The previous government had overestimated its 2014-2015 exports by PLN 20-30 billion by including fictitious invoices in its calculations, resulting in inflated GDP growth estimates, deputy PM, Finance and Development Minister Mateusz Morawiecki said on the sidelines of the Economic Forum in Davos.
“Today we already know that at least PLN 20 billion or PLN 30 billion of exports in 2014 or 2015 was fiction resulting from fake VAT invoices,” Morawiecki said. “This means that economic growth in 2014-2015 was in fact strongly overestimated.”
“I hope that GUS [state statistical office], Eurostat and economists will estimate it well,” he added, warning against making oversimplified calculations.
Asked about 2016 growth, Morawiecki said it would be “lower than had been planned,” but that budget income would nevertheless exceed expectations by 1-2%.
“Such growth is usually characterized by lower budget income, but here there is a piece of good news: despite lower than expected growth, lower than expected inflation, last year’s budget income will be more or less PLN 1-2% above plan,” he said.
Poland reported 3.9% GDP growth in 2015 after 3.3% growth in 2014. Last year’s exports reached PLN 747 billion (EUR 178.7 billion), producing a trade surplus of PLN 15.5 billion (EUR 3.7 billion) after a 2014 deficit.

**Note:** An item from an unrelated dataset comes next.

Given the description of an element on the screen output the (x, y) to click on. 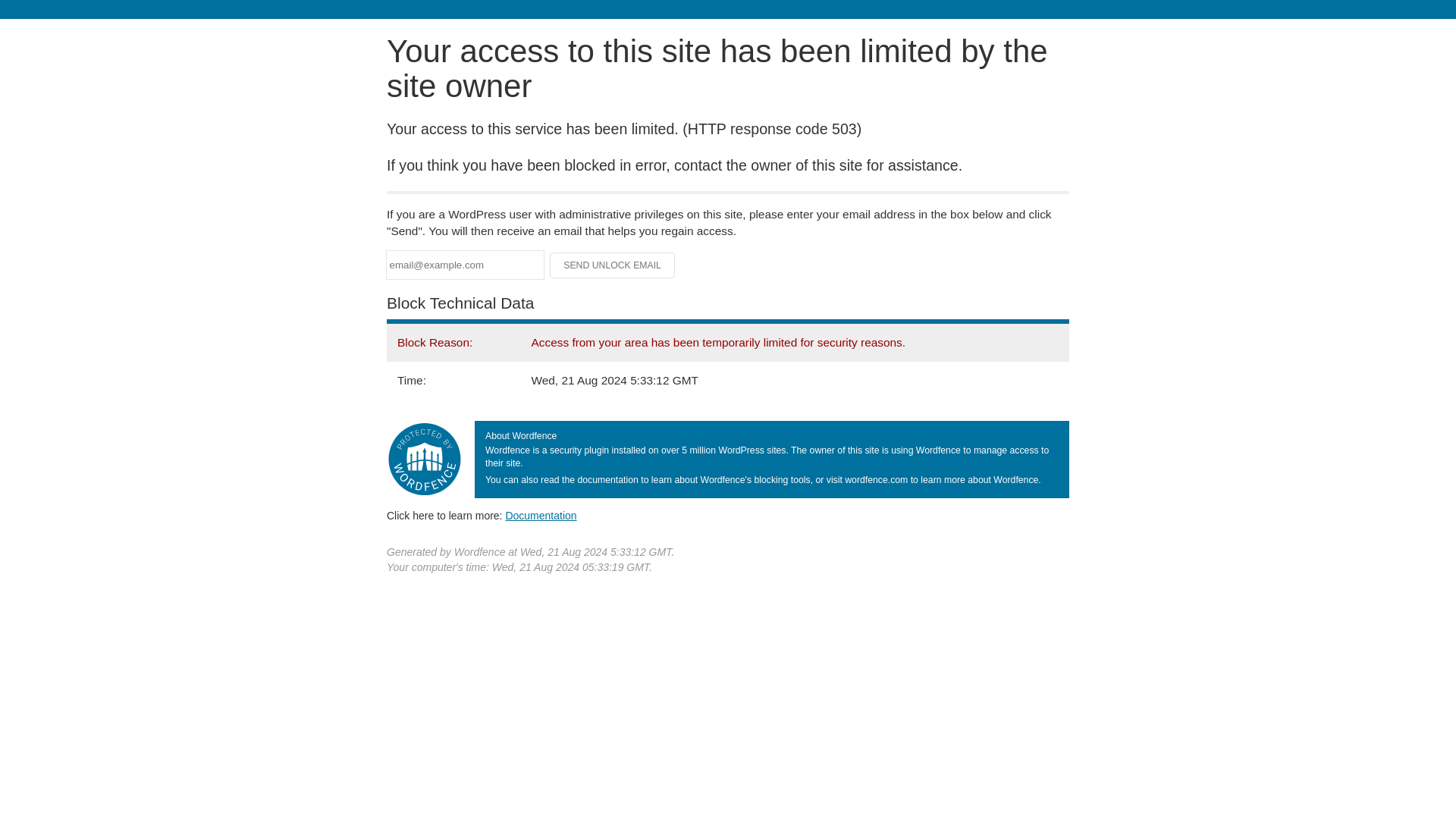
Documentation (540, 515)
Send Unlock Email (612, 265)
Send Unlock Email (612, 265)
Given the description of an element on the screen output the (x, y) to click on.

Poland’s 2016 budget was built on 3.8% GDP growth. Q1-Q2 growth reached 2.9%.
Poland’s GDP might have been overestimated by fictitious exports used for tax fraud, but by no more than 0.5% of GDP, economic think tank IBnGR expert Bohdan Wyznikiewicz said, commenting on remarks by Morawiecki.
Additionally, GUS bases its foreign trade statistics on data from the Finance Ministry, INnGR and GUS said.
Societe Generale chief economist Jaroslaw Janecki sees political motives in Morawiecki’s claims of overstated GDP in years 2014-2015: the discussion started when the data on the weaker 2016 GDP are slated to appear.